__PROBLEM DETAILS__
Reproduce all of the rows below word for word.

__EXTRACTED ENTRIES__
*-*-*

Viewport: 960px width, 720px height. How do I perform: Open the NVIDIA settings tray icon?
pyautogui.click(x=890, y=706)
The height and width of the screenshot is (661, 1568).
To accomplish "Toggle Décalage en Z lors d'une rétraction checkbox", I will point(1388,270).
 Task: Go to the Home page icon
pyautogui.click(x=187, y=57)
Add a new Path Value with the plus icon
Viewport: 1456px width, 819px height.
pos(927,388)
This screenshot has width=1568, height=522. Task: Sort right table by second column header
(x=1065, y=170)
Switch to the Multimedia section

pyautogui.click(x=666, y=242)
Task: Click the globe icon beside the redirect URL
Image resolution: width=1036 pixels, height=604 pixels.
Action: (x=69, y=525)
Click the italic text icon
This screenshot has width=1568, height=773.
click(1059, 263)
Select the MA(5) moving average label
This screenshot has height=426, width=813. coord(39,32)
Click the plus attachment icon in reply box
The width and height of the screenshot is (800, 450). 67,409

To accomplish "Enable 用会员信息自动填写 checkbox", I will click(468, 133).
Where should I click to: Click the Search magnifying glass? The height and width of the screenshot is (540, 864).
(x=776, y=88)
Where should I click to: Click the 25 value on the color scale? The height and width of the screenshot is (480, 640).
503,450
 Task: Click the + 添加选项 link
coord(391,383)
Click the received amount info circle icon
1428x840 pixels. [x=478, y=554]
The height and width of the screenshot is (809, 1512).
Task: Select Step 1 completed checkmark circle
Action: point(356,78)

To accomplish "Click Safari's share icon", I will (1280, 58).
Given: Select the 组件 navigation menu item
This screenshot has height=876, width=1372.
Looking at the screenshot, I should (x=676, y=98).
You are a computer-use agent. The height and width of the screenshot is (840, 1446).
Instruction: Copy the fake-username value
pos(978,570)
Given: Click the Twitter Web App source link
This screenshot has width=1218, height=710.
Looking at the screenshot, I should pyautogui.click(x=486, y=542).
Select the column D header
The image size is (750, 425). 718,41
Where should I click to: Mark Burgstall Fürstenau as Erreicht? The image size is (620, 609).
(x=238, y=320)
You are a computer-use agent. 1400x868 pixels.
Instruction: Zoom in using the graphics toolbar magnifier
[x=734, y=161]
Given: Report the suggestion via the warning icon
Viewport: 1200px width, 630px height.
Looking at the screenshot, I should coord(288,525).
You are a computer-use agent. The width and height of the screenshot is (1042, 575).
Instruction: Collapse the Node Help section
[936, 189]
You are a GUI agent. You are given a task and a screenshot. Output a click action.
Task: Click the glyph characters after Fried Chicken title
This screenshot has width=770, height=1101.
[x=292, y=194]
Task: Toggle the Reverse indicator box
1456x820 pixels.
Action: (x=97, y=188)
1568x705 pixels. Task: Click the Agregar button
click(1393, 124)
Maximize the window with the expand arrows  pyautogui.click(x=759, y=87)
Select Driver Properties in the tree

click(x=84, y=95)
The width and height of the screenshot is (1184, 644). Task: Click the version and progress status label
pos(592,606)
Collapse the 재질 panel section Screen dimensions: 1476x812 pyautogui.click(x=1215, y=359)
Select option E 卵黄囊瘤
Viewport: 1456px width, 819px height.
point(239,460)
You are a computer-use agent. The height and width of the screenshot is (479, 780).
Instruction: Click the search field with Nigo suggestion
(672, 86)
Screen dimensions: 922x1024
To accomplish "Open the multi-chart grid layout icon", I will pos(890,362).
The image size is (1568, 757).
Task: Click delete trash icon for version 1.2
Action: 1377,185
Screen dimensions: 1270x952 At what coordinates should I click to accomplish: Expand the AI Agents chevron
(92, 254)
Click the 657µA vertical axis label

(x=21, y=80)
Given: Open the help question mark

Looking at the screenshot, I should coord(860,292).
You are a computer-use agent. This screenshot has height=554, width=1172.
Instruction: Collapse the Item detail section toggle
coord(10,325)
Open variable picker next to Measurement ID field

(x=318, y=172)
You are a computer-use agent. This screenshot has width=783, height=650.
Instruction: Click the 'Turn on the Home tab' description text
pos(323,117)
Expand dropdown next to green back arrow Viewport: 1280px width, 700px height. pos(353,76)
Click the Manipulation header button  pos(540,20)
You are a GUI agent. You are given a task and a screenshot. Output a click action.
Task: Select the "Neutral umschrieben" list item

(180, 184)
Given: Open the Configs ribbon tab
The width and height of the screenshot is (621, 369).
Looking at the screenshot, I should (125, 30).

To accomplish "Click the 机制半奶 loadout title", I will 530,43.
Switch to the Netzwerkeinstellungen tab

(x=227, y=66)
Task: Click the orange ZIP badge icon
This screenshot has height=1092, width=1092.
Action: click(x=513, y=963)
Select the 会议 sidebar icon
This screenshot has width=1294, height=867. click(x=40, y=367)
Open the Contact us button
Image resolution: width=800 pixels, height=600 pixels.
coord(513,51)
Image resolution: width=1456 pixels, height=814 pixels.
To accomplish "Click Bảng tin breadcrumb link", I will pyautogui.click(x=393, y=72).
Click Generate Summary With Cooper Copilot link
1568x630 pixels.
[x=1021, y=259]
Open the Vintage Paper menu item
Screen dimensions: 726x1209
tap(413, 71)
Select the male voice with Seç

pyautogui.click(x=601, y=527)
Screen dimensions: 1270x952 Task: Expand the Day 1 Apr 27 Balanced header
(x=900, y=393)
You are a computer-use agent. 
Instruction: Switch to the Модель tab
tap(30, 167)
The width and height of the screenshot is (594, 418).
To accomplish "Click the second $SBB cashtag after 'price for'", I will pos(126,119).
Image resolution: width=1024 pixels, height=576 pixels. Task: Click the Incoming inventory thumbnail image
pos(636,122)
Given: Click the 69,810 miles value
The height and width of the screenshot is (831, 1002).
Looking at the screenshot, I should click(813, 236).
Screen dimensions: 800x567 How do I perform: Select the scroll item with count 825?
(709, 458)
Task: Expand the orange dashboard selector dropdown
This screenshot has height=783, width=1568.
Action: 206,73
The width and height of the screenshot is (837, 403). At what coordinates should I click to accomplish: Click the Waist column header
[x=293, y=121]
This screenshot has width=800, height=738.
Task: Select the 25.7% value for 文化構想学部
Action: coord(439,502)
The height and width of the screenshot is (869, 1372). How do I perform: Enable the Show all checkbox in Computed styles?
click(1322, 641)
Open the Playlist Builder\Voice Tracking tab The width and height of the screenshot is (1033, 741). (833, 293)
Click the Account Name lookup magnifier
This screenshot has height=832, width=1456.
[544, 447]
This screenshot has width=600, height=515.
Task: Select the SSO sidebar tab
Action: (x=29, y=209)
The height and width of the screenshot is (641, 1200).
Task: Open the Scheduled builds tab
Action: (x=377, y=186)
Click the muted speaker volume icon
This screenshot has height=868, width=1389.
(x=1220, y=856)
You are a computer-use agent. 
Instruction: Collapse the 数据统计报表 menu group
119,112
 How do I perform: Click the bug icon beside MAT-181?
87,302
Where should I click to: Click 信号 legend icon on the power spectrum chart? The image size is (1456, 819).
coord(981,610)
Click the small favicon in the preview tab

*-*-*

__ANSWER IN FULL__
Viewport: 960px width, 720px height. How do I perform: Open the NVIDIA settings tray icon?
pyautogui.click(x=890, y=706)
The height and width of the screenshot is (661, 1568).
To accomplish "Toggle Décalage en Z lors d'une rétraction checkbox", I will point(1388,270).
 Task: Go to the Home page icon
pyautogui.click(x=187, y=57)
Add a new Path Value with the plus icon
Viewport: 1456px width, 819px height.
pos(927,388)
This screenshot has width=1568, height=522. Task: Sort right table by second column header
(x=1065, y=170)
Switch to the Multimedia section

pyautogui.click(x=666, y=242)
Task: Click the globe icon beside the redirect URL
Image resolution: width=1036 pixels, height=604 pixels.
Action: (x=69, y=525)
Click the italic text icon
This screenshot has width=1568, height=773.
click(1059, 263)
Select the MA(5) moving average label
This screenshot has height=426, width=813. coord(39,32)
Click the plus attachment icon in reply box
The width and height of the screenshot is (800, 450). 67,409

To accomplish "Enable 用会员信息自动填写 checkbox", I will click(468, 133).
Where should I click to: Click the Search magnifying glass? The height and width of the screenshot is (540, 864).
(x=776, y=88)
Where should I click to: Click the 25 value on the color scale? The height and width of the screenshot is (480, 640).
503,450
 Task: Click the + 添加选项 link
coord(391,383)
Click the received amount info circle icon
1428x840 pixels. [x=478, y=554]
The height and width of the screenshot is (809, 1512).
Task: Select Step 1 completed checkmark circle
Action: point(356,78)

To accomplish "Click Safari's share icon", I will (1280, 58).
Given: Select the 组件 navigation menu item
This screenshot has height=876, width=1372.
Looking at the screenshot, I should (x=676, y=98).
You are a computer-use agent. The height and width of the screenshot is (840, 1446).
Instruction: Copy the fake-username value
pos(978,570)
Given: Click the Twitter Web App source link
This screenshot has width=1218, height=710.
Looking at the screenshot, I should pyautogui.click(x=486, y=542).
Select the column D header
The image size is (750, 425). 718,41
Where should I click to: Mark Burgstall Fürstenau as Erreicht? The image size is (620, 609).
(x=238, y=320)
You are a computer-use agent. 1400x868 pixels.
Instruction: Zoom in using the graphics toolbar magnifier
[x=734, y=161]
Given: Report the suggestion via the warning icon
Viewport: 1200px width, 630px height.
Looking at the screenshot, I should coord(288,525).
You are a computer-use agent. The width and height of the screenshot is (1042, 575).
Instruction: Collapse the Node Help section
[936, 189]
You are a GUI agent. You are given a task and a screenshot. Output a click action.
Task: Click the glyph characters after Fried Chicken title
This screenshot has width=770, height=1101.
[x=292, y=194]
Task: Toggle the Reverse indicator box
1456x820 pixels.
Action: (x=97, y=188)
1568x705 pixels. Task: Click the Agregar button
click(1393, 124)
Maximize the window with the expand arrows  pyautogui.click(x=759, y=87)
Select Driver Properties in the tree

click(x=84, y=95)
The width and height of the screenshot is (1184, 644). Task: Click the version and progress status label
pos(592,606)
Collapse the 재질 panel section Screen dimensions: 1476x812 pyautogui.click(x=1215, y=359)
Select option E 卵黄囊瘤
Viewport: 1456px width, 819px height.
point(239,460)
You are a computer-use agent. The height and width of the screenshot is (479, 780).
Instruction: Click the search field with Nigo suggestion
(672, 86)
Screen dimensions: 922x1024
To accomplish "Open the multi-chart grid layout icon", I will pos(890,362).
The image size is (1568, 757).
Task: Click delete trash icon for version 1.2
Action: 1377,185
Screen dimensions: 1270x952 At what coordinates should I click to accomplish: Expand the AI Agents chevron
(92, 254)
Click the 657µA vertical axis label

(x=21, y=80)
Given: Open the help question mark

Looking at the screenshot, I should coord(860,292).
You are a computer-use agent. This screenshot has height=554, width=1172.
Instruction: Collapse the Item detail section toggle
coord(10,325)
Open variable picker next to Measurement ID field

(x=318, y=172)
You are a computer-use agent. This screenshot has width=783, height=650.
Instruction: Click the 'Turn on the Home tab' description text
pos(323,117)
Expand dropdown next to green back arrow Viewport: 1280px width, 700px height. pos(353,76)
Click the Manipulation header button  pos(540,20)
You are a GUI agent. You are given a task and a screenshot. Output a click action.
Task: Select the "Neutral umschrieben" list item

(180, 184)
Given: Open the Configs ribbon tab
The width and height of the screenshot is (621, 369).
Looking at the screenshot, I should (125, 30).

To accomplish "Click the 机制半奶 loadout title", I will 530,43.
Switch to the Netzwerkeinstellungen tab

(x=227, y=66)
Task: Click the orange ZIP badge icon
This screenshot has height=1092, width=1092.
Action: click(x=513, y=963)
Select the 会议 sidebar icon
This screenshot has width=1294, height=867. click(x=40, y=367)
Open the Contact us button
Image resolution: width=800 pixels, height=600 pixels.
coord(513,51)
Image resolution: width=1456 pixels, height=814 pixels.
To accomplish "Click Bảng tin breadcrumb link", I will pyautogui.click(x=393, y=72).
Click Generate Summary With Cooper Copilot link
1568x630 pixels.
[x=1021, y=259]
Open the Vintage Paper menu item
Screen dimensions: 726x1209
tap(413, 71)
Select the male voice with Seç

pyautogui.click(x=601, y=527)
Screen dimensions: 1270x952 Task: Expand the Day 1 Apr 27 Balanced header
(x=900, y=393)
You are a computer-use agent. 
Instruction: Switch to the Модель tab
tap(30, 167)
The width and height of the screenshot is (594, 418).
To accomplish "Click the second $SBB cashtag after 'price for'", I will pos(126,119).
Image resolution: width=1024 pixels, height=576 pixels. Task: Click the Incoming inventory thumbnail image
pos(636,122)
Given: Click the 69,810 miles value
The height and width of the screenshot is (831, 1002).
Looking at the screenshot, I should click(813, 236).
Screen dimensions: 800x567 How do I perform: Select the scroll item with count 825?
(709, 458)
Task: Expand the orange dashboard selector dropdown
This screenshot has height=783, width=1568.
Action: 206,73
The width and height of the screenshot is (837, 403). At what coordinates should I click to accomplish: Click the Waist column header
[x=293, y=121]
This screenshot has width=800, height=738.
Task: Select the 25.7% value for 文化構想学部
Action: coord(439,502)
The height and width of the screenshot is (869, 1372). How do I perform: Enable the Show all checkbox in Computed styles?
click(1322, 641)
Open the Playlist Builder\Voice Tracking tab The width and height of the screenshot is (1033, 741). (833, 293)
Click the Account Name lookup magnifier
This screenshot has height=832, width=1456.
[544, 447]
This screenshot has width=600, height=515.
Task: Select the SSO sidebar tab
Action: (x=29, y=209)
The height and width of the screenshot is (641, 1200).
Task: Open the Scheduled builds tab
Action: (x=377, y=186)
Click the muted speaker volume icon
This screenshot has height=868, width=1389.
(x=1220, y=856)
You are a computer-use agent. 
Instruction: Collapse the 数据统计报表 menu group
119,112
 How do I perform: Click the bug icon beside MAT-181?
87,302
Where should I click to: Click 信号 legend icon on the power spectrum chart? The image size is (1456, 819).
coord(981,610)
Click the small favicon in the preview tab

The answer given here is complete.